October 10, 2017
If your company could be classified as a type of boat, what would it be? An inflatable kayak (the idea on the back of a napkin), a row boat (startup), or perhaps a speedboat (growth stage)? Today at Innovate Celebrate, that’s exactly what Holly Liu, Cofounder and Chief of Staff at Kabam, discussed, along with the importance of innovation, regardless of what stage you’re in. To kick things off, she brought things back down to reality regarding how and why startups are more better positioned to focus in on innovation.
“Why is there this innate relationship between startups and innovation? 1. Nobody knows about your startup. 2. Nobody cares about your startup (except your mom). 3. Nobody likes your startup. These three reasons, as depressing as it is, really enables you to focus on innovation.”
At first, with little to no traction, there are of course areas of risk intertwined into the core of the business, but ultimately are you able to quickly fail, iterate, and shift your focus without creating large ripple effects. Obviously for larger businesses, even the smallest change can create waves for their users and customers. Therein lies the conundrum. At first, the world is the ocean, your startup will feel every bump and shift in wind, allowing you to more easily adjust accordingly. However, later on you become more like the ocean or in Liu’s terms, a large yacht or cruise ship. Innovation is slowed or at a full stop because things are working, you’re cruising along, and the current can’t stop you now. So how does a company, beyond the startup stage, still focus on innovation?
At the rowboat or startup phase, Liu suggests these innovation arms should work in stealth mode. On top of this, the stealth team should focus on the user or end-users, and not the executives who have to buy into it.
“What is successful should be user-centric and not executive-centric,” said Liu.
Then, once they’ve started to gain some traction, the business will enter the growth phase, or akin to a speed boat.
When this occurs, not only do people (users) start to care about you, organizationally there is a greater effort to row, row row… or continue to chase after your building traction. This is when your team expands, bringing in product and marketing leaders, and more and more people start to learn about your business. This in turn will raise the eyebrows of competition.

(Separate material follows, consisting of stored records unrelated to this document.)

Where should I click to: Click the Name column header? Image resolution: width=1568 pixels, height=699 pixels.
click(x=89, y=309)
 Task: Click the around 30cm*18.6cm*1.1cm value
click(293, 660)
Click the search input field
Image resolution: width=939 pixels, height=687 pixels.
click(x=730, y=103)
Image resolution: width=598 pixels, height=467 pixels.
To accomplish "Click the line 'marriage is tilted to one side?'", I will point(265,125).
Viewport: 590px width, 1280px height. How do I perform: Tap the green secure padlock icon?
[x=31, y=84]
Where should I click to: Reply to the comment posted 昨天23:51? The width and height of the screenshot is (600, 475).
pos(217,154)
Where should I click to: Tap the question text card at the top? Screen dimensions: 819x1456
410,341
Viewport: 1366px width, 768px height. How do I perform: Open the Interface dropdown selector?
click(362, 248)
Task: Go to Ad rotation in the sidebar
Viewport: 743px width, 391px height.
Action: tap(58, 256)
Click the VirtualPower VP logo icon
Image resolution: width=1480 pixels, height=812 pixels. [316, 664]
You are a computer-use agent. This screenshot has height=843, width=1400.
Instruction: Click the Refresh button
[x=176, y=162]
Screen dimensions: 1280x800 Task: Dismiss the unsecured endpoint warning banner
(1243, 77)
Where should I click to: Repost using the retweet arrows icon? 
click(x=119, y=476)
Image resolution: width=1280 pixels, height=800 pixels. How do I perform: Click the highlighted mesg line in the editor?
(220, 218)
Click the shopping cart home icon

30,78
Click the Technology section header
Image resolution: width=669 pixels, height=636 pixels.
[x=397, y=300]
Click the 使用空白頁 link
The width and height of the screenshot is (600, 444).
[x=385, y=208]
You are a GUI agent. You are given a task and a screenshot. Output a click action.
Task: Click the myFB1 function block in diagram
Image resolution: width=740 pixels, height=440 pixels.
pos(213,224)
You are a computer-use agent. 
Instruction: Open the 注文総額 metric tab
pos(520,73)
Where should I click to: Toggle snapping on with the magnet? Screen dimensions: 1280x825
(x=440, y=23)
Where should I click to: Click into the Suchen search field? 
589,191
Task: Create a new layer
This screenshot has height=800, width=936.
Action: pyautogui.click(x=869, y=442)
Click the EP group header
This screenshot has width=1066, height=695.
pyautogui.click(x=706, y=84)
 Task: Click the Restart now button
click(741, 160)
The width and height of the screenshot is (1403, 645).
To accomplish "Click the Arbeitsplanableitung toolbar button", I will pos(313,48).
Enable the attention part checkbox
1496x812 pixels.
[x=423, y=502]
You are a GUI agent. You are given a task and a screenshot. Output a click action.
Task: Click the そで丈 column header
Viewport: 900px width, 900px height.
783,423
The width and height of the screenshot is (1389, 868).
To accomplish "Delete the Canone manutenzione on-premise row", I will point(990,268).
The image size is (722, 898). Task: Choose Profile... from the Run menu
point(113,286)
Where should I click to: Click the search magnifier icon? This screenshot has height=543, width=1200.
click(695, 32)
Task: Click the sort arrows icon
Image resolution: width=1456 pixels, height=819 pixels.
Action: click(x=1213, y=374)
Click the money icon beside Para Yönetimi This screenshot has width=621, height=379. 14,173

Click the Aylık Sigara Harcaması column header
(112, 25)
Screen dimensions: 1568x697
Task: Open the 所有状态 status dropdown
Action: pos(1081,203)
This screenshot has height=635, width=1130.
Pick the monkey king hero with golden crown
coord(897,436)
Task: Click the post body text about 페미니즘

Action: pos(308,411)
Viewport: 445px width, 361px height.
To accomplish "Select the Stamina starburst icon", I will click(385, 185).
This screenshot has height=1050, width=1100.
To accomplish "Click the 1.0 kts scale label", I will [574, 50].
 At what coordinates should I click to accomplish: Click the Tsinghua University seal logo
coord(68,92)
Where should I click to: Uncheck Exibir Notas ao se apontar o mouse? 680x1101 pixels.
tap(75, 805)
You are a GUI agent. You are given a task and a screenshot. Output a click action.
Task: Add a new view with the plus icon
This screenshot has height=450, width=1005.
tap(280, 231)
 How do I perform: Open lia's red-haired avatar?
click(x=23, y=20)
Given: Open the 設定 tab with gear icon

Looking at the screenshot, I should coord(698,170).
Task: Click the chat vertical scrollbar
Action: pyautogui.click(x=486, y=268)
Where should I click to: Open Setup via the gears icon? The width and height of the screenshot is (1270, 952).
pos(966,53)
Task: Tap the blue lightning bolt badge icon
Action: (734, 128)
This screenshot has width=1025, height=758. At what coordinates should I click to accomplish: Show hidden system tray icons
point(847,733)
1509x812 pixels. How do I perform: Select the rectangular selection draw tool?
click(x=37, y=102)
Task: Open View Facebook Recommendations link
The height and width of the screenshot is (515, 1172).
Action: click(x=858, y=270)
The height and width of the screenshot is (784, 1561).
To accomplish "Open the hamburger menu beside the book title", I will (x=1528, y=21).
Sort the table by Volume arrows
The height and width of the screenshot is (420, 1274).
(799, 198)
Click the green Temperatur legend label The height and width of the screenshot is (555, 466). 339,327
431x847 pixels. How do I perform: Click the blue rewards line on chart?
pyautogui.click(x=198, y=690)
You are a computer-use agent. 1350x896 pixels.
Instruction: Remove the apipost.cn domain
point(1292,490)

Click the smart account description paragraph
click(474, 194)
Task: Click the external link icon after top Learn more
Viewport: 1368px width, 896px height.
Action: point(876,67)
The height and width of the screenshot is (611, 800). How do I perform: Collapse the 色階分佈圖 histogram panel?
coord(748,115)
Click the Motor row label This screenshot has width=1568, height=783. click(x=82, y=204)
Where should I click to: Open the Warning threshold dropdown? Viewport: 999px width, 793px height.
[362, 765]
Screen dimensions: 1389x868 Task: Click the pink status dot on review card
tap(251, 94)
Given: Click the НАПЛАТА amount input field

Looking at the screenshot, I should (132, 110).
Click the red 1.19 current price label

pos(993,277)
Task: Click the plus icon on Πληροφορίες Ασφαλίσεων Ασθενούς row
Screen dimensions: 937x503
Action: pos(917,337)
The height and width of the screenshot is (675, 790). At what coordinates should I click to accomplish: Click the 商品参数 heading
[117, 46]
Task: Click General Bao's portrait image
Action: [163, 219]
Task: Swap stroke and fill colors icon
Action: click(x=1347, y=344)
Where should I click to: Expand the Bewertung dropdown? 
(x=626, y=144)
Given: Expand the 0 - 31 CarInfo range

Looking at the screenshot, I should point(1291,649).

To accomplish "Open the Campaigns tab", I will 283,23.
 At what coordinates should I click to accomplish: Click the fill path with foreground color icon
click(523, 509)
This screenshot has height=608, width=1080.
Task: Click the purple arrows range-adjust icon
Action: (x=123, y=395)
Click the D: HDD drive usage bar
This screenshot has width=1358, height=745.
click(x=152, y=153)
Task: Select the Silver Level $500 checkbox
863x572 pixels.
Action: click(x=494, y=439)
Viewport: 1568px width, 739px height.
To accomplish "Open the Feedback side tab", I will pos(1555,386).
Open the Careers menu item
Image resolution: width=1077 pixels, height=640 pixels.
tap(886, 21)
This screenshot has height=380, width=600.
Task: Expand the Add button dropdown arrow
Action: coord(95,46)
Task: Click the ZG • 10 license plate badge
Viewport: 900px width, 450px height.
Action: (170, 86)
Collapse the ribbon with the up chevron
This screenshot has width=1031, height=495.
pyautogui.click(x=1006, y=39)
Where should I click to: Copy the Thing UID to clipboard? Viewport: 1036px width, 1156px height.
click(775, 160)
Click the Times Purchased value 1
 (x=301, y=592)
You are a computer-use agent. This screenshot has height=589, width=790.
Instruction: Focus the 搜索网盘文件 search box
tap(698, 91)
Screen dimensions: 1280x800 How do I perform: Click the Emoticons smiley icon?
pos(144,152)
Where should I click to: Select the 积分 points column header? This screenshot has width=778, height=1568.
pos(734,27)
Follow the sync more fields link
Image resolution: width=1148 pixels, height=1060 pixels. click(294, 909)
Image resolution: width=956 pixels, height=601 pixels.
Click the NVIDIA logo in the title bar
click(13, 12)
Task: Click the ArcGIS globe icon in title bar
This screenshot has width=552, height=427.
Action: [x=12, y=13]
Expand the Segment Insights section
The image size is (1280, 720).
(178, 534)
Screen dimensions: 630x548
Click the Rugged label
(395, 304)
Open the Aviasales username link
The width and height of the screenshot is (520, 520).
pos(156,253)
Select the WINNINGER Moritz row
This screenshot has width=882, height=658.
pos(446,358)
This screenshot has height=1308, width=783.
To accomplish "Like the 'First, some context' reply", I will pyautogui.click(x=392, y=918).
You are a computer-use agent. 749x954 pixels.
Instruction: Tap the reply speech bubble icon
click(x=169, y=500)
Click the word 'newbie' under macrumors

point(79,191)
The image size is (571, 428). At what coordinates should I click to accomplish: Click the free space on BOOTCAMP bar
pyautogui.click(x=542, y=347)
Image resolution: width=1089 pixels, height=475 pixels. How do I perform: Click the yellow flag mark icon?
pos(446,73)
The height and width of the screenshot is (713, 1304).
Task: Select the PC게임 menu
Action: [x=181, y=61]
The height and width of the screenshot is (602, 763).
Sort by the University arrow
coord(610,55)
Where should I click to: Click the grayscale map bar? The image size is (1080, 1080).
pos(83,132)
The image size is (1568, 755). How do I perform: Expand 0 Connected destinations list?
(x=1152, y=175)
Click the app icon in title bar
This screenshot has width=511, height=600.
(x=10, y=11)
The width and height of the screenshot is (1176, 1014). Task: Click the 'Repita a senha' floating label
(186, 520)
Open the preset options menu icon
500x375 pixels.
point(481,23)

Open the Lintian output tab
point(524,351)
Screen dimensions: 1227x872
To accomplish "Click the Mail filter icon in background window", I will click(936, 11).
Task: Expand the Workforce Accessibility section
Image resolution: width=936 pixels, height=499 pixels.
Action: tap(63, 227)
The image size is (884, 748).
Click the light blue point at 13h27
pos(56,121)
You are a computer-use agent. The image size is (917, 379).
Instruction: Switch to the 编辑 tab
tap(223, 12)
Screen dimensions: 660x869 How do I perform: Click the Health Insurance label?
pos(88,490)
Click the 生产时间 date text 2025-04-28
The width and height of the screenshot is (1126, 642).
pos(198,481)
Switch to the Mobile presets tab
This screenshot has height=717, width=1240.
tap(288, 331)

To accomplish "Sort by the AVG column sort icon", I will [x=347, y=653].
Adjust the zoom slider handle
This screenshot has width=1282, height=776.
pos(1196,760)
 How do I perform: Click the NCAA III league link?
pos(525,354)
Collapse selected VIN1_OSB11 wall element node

According to Liu, this is when innovation is most likely to stop as it becomes a battle to grab as many users as possible. Fortunately for many businesses this competition also can be a point of fuel for innovation, which can be seen in countless product battles from the likes of Facebook and Snapchat, down to something simple like MP3s and Minidisc players. I have a feeling you know which one won there. From there, it’s a shift from scalability into consistency. Innovation may have died, but the team is growing larger than ever. From here, innovation will come from many places, but more so in the diversity and various different personalities that are added to the business.
So, how do you keep innovation alive?
“You get a fleet of rowboats, going at the pace of a speed boat, and that can have the capacity to hold the capacity of a yacht cruise ship,” said Liu.